I am reminded of how fascinating it is when I ask clients what they find helpful about working with me. I almost never hear anything about a specific intervention. What I do hear is that I am “kind,” I am “engaging,” I “relate well” with them, I am there for them during difficult times, I am “real,” and other similar sentiments.

As I look back at my three years with Carl, I can see that I have been unfairly critical of myself. I had viewed our relationship as ineffectual up to that moment I discussed at the outset of this essay. I focused on select symptoms (i.e., anger) and his inconsistency in coming to sessions (I told myself that if I were a better therapist, he would not miss sessions and he would be less angry). However, I mistakenly dismissed the fact that he often expressed his appreciation for me and had adamantly refused to work with anyone else in the past. I also ignored the fact that someone who defines themselves as “solid as concrete” is capable of being vulnerable with me.

Carl appreciates me because I strive to connect with him. For the past three years, he has known he has at least one person who doesn't view him as just a gang member or someone who is antisocial.
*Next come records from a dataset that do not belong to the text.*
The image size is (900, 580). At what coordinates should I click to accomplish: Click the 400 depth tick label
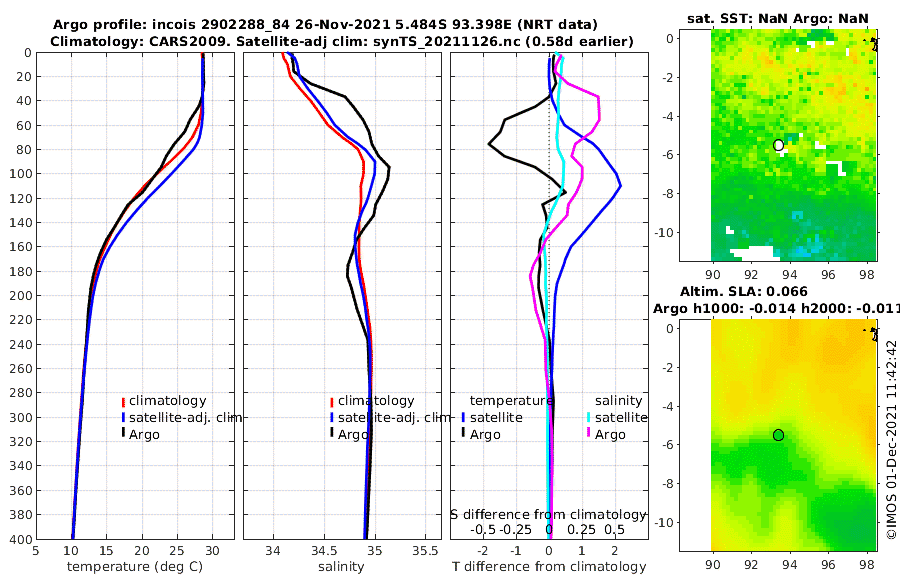point(20,539)
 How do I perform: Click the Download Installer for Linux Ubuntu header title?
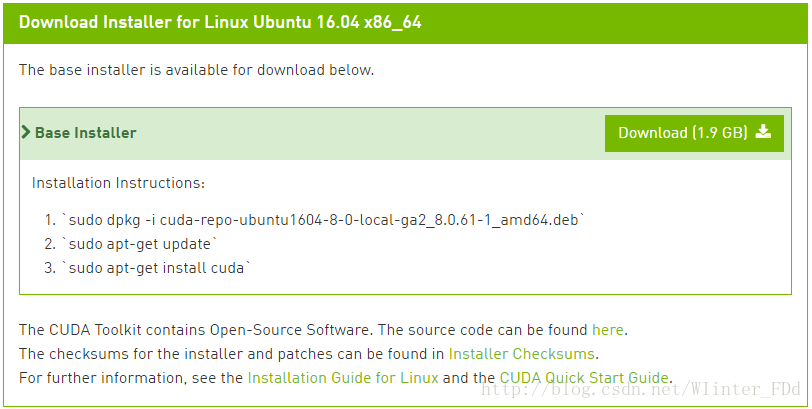(x=220, y=22)
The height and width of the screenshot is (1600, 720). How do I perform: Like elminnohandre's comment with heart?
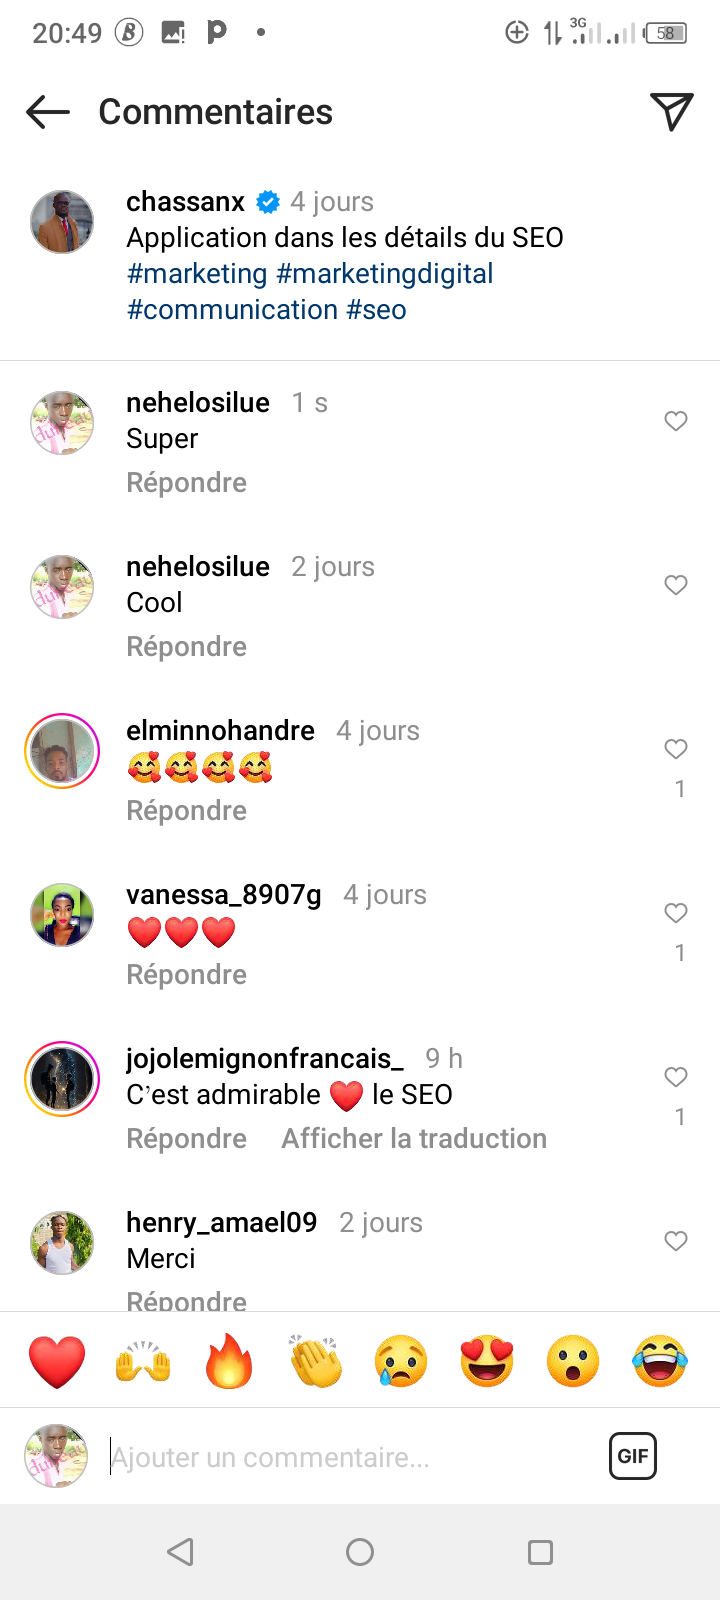[676, 749]
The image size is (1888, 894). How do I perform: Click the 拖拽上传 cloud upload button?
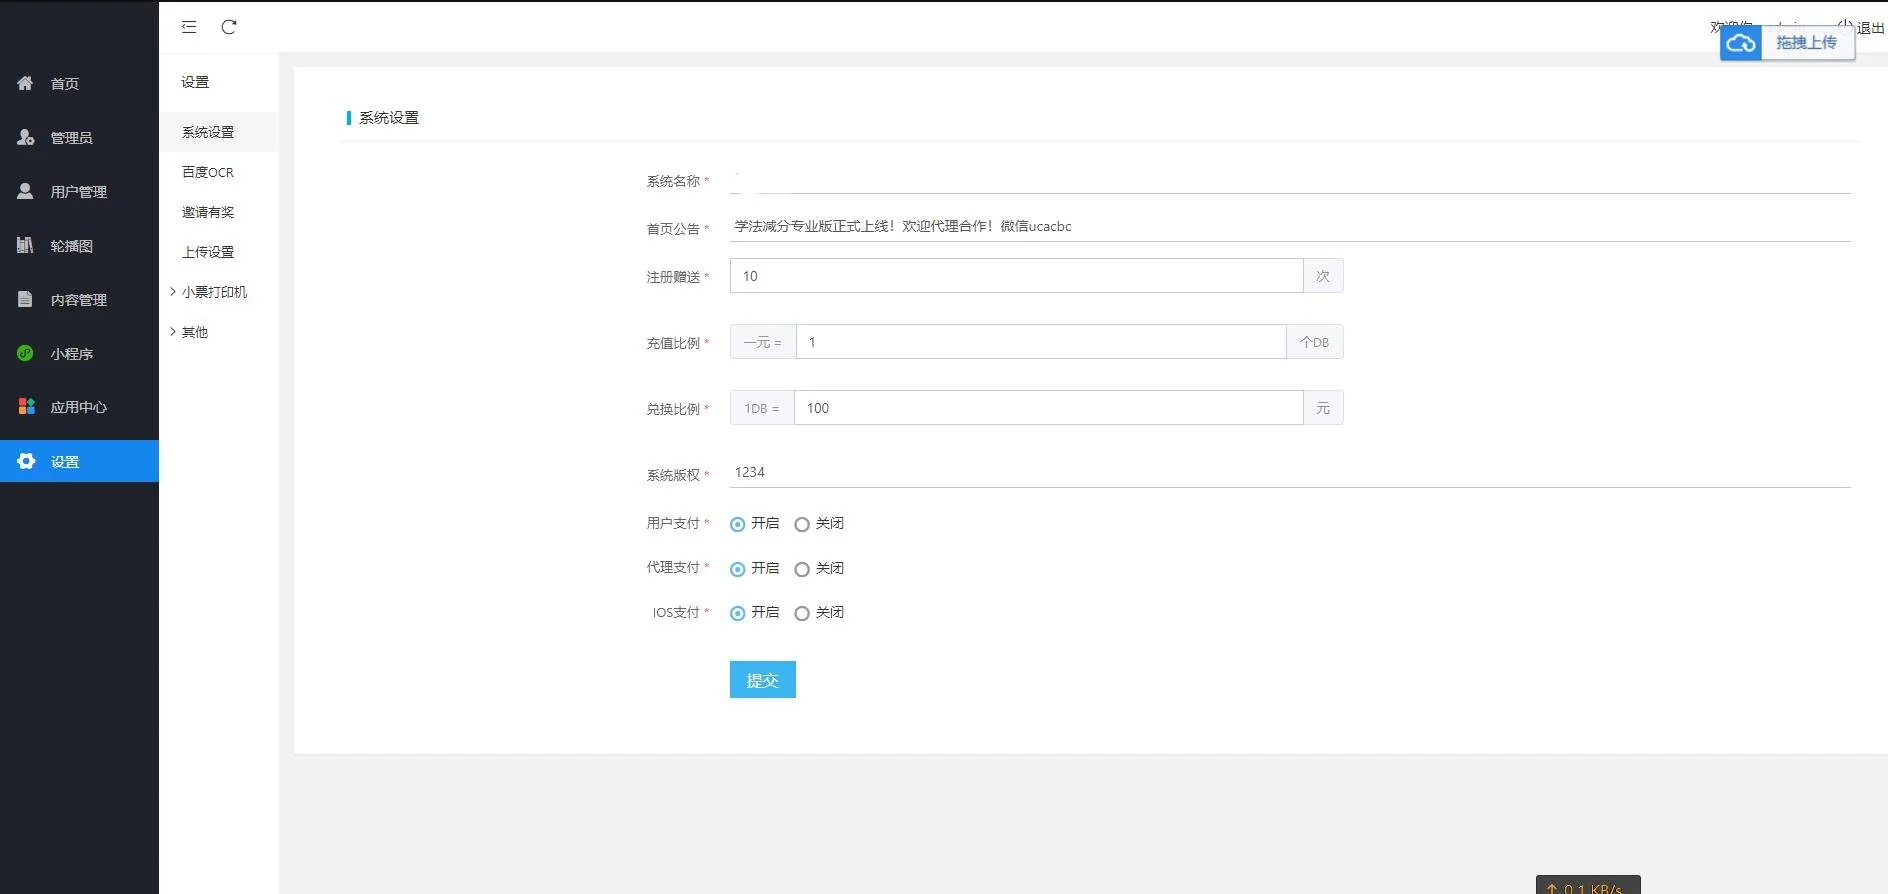pos(1787,43)
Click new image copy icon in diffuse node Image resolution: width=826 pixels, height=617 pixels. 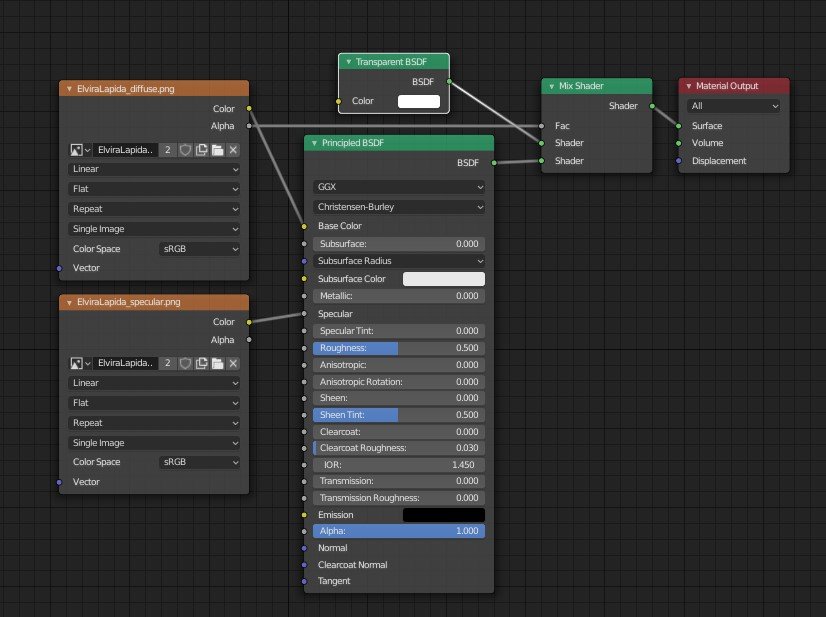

He can look forward to my showing a genuine interest in him as a person as opposed to probing for tendencies that may deviate from the norms of society.
It is my hope that fellow therapists seek to be human with their clients prior to employing so-called standardized interventions in a reactive, knee-jerk fashion. Perhaps more of a focus on therapy and less on treatment protocols will allow for the true healing power that comes with the relationship, which I thoroughly believe is the element that heals.